[Saved data entries]
================================

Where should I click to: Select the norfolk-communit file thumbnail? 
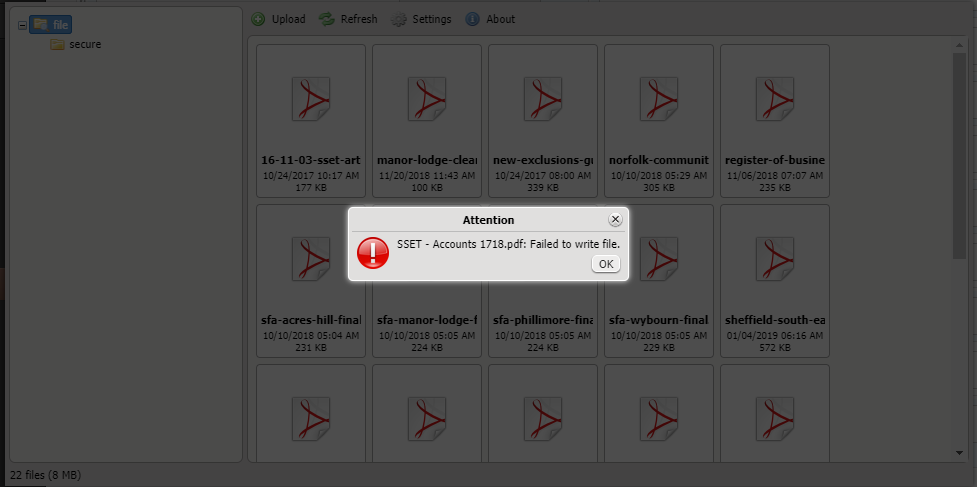point(659,121)
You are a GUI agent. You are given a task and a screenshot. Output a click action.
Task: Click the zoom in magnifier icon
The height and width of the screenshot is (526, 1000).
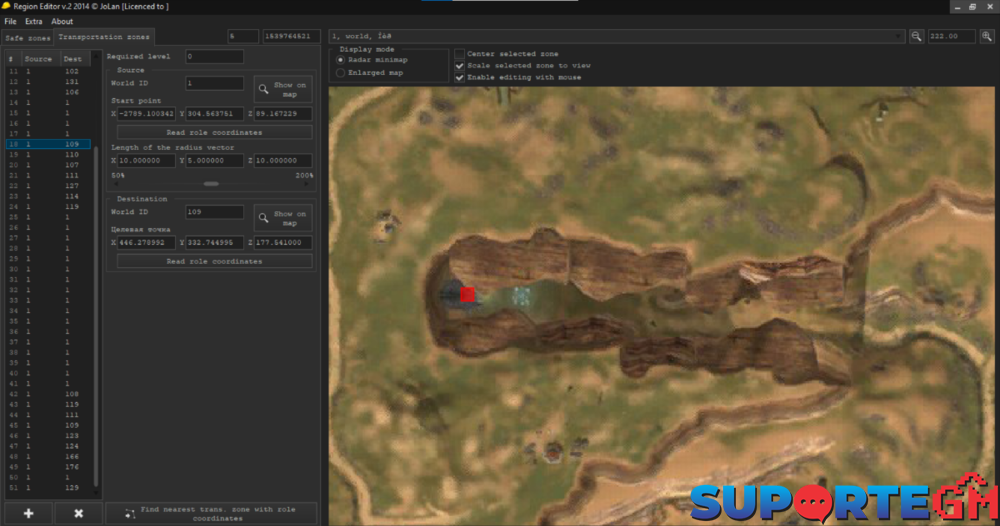[987, 36]
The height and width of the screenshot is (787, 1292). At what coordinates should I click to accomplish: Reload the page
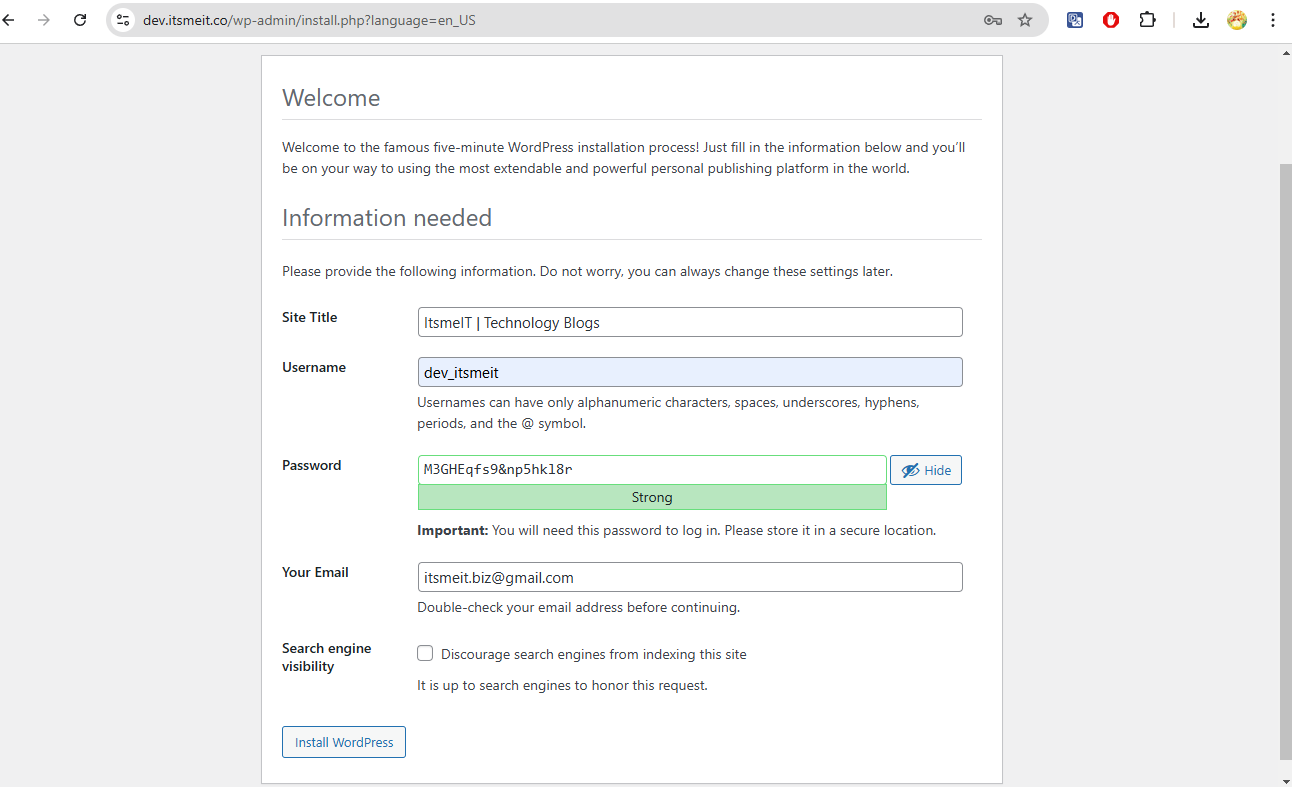(x=80, y=19)
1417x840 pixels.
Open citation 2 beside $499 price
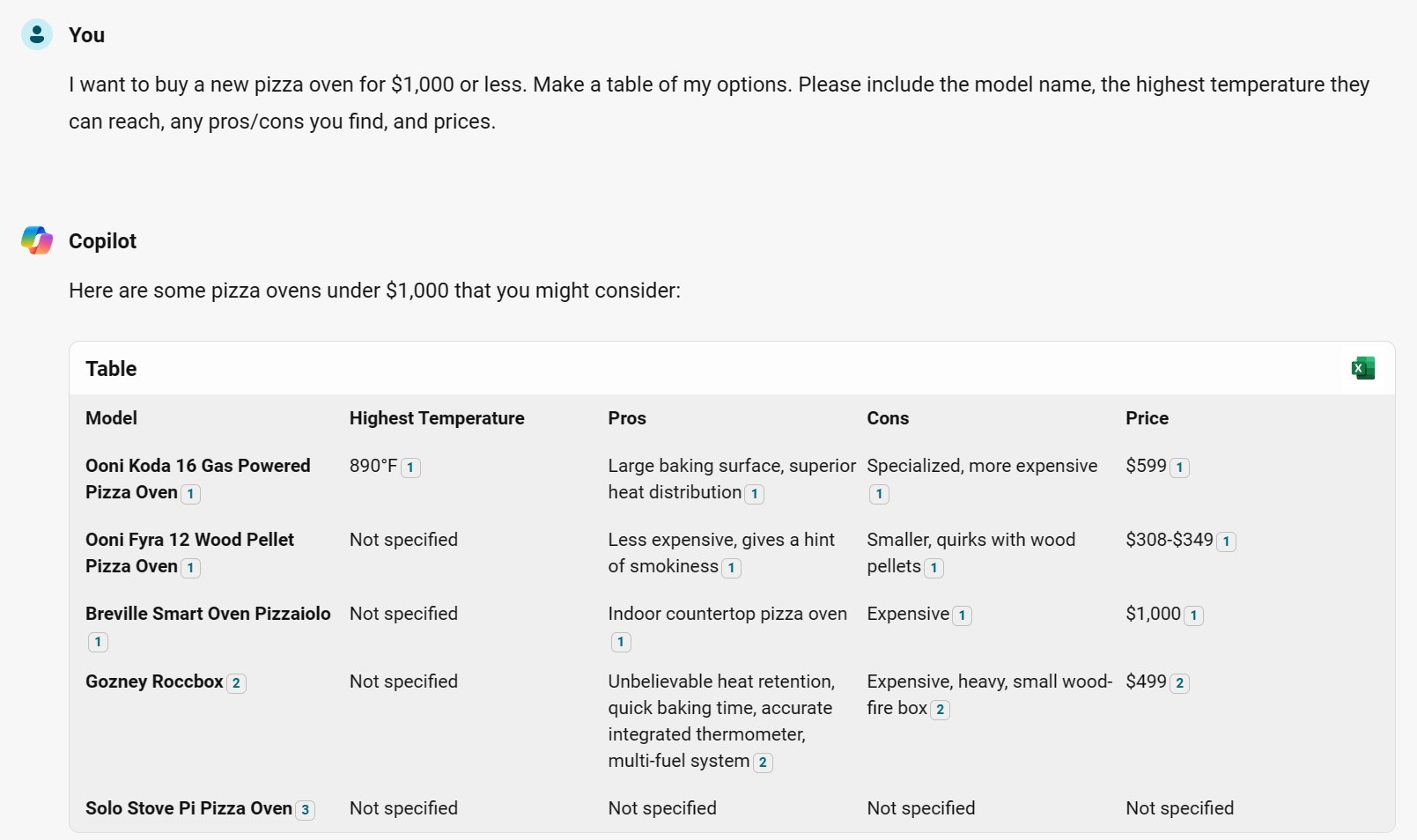pyautogui.click(x=1180, y=683)
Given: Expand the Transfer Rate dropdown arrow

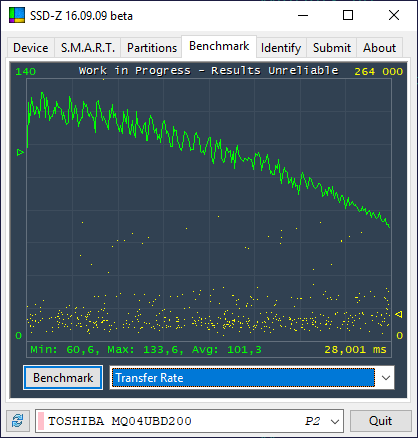Looking at the screenshot, I should pyautogui.click(x=386, y=378).
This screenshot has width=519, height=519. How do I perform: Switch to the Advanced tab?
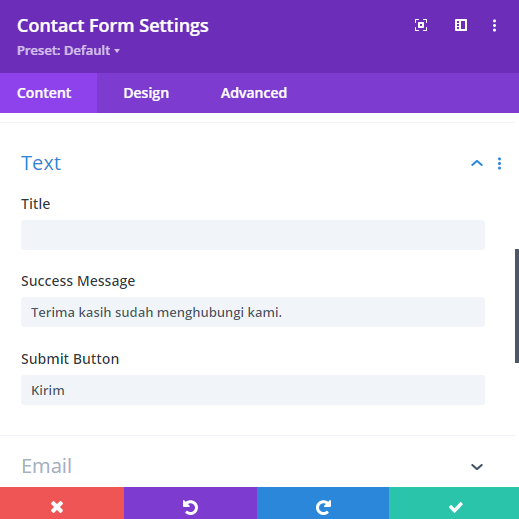[254, 93]
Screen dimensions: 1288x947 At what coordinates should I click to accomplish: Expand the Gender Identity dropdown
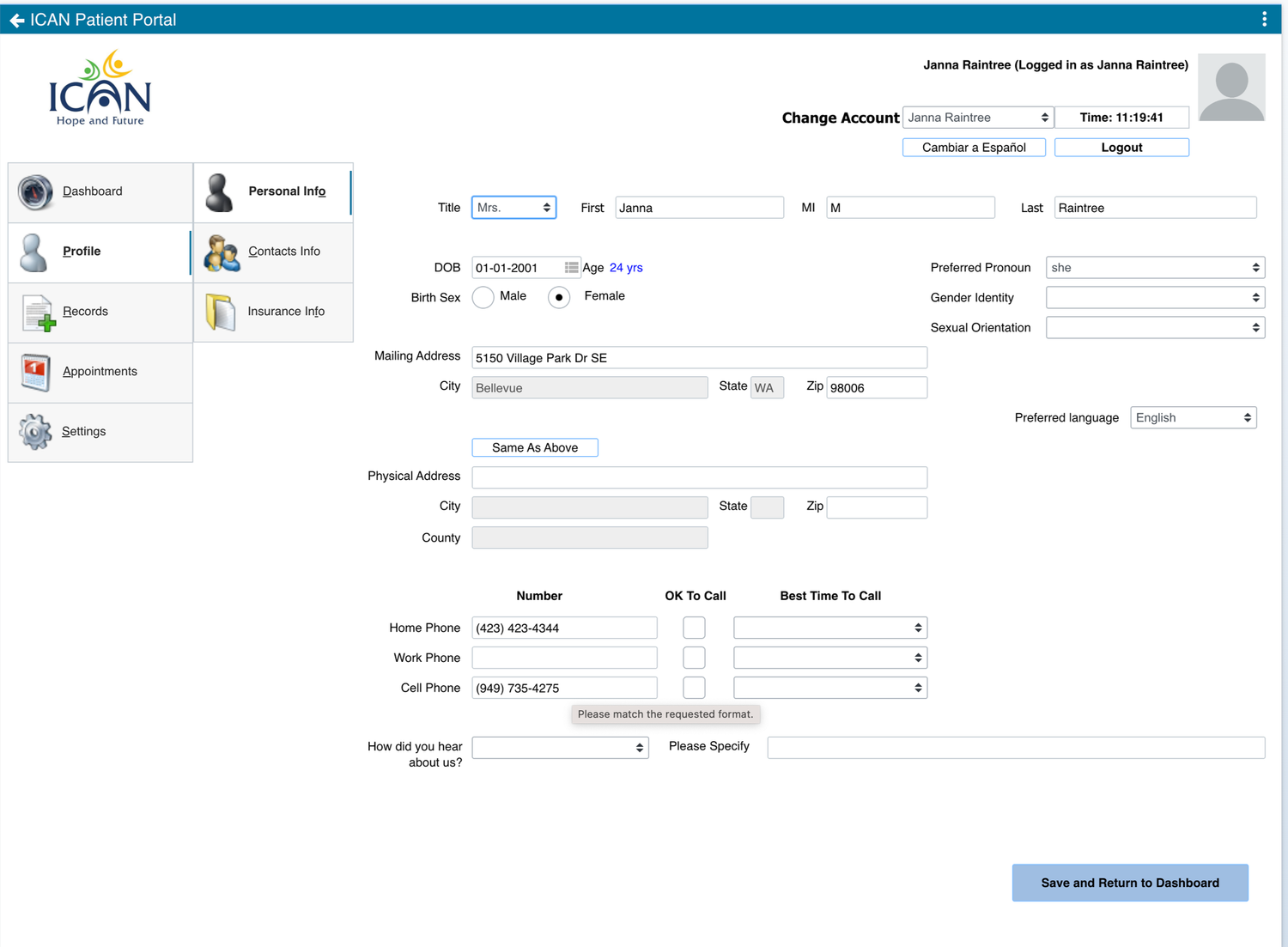pos(1155,297)
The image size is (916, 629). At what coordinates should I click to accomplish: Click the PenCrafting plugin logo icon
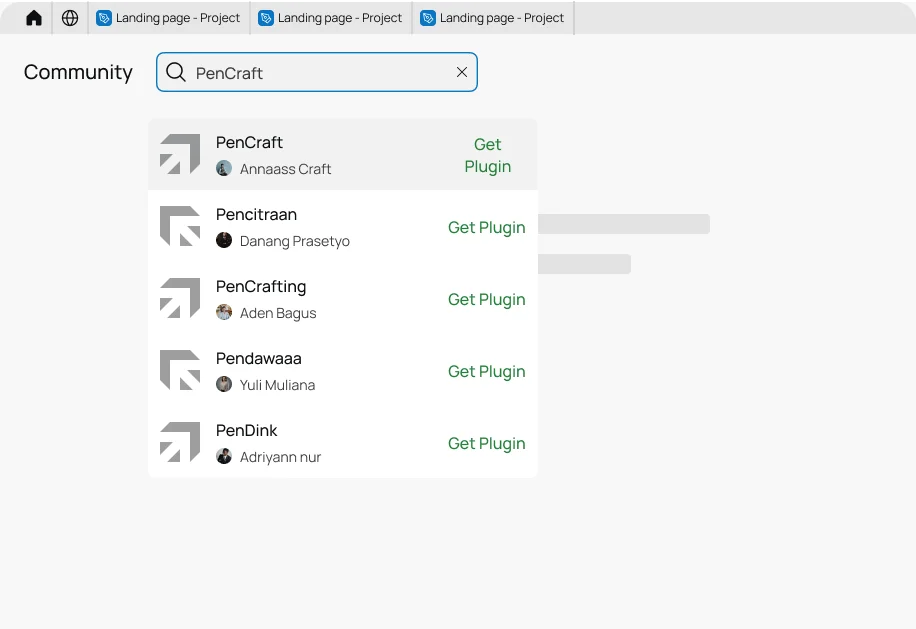point(180,298)
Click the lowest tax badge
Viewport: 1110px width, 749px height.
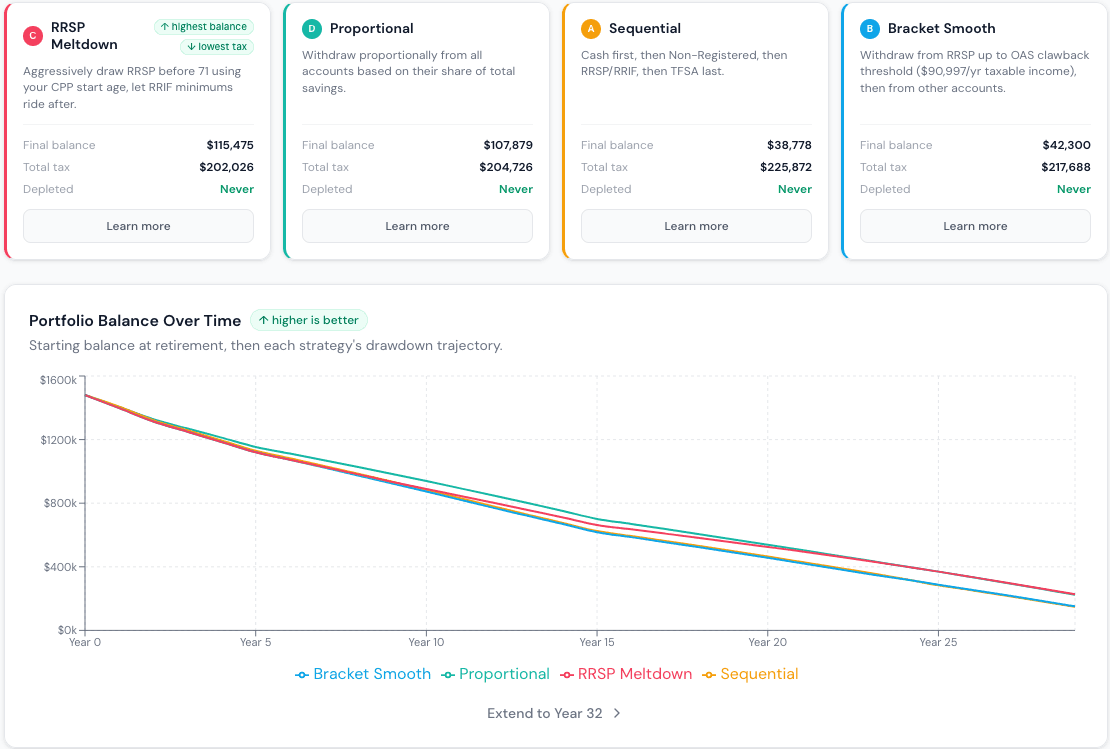tap(217, 47)
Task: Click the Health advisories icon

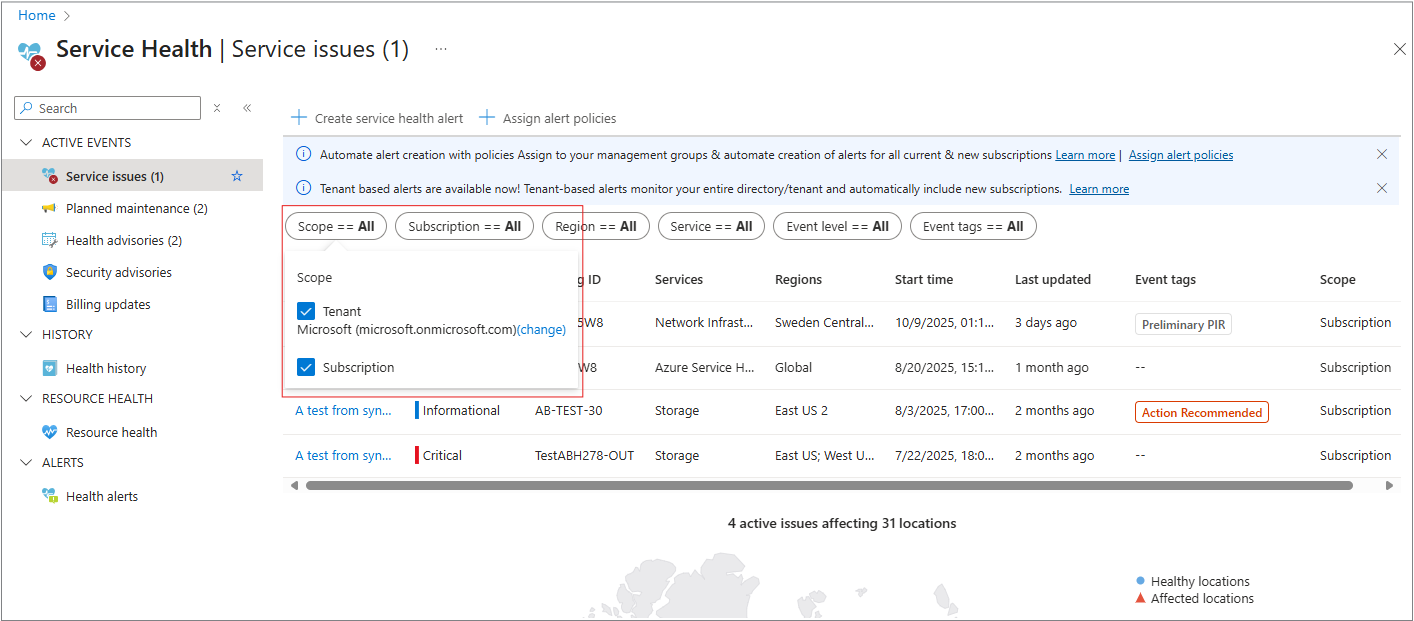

================================

▶ **ASSIGNED TASK**:
Copy each entry exactly as written. Images should not appear in the copy.

▶ **WRITTEN SOLUTION**:
Where should I click to: Select the norfolk-communit file thumbnail? 
point(659,121)
You are a GUI agent. You are given a task and a screenshot. Output a click action.
Task: Click the zoom in magnifier icon
The height and width of the screenshot is (526, 1000).
[987, 36]
The height and width of the screenshot is (787, 1292). At what coordinates should I click to accomplish: Reload the page
(x=80, y=19)
1417x840 pixels.
Open citation 2 beside $499 price
pyautogui.click(x=1180, y=683)
Given: Expand the Transfer Rate dropdown arrow

Looking at the screenshot, I should pyautogui.click(x=386, y=378).
This screenshot has width=519, height=519. How do I perform: Switch to the Advanced tab?
[254, 93]
Screen dimensions: 1288x947 At what coordinates should I click to accomplish: Expand the Gender Identity dropdown
pos(1155,297)
The image size is (916, 629). At what coordinates should I click to accomplish: Click the PenCrafting plugin logo icon
point(180,298)
Click the lowest tax badge
Viewport: 1110px width, 749px height.
tap(217, 47)
Task: Click the Health advisories icon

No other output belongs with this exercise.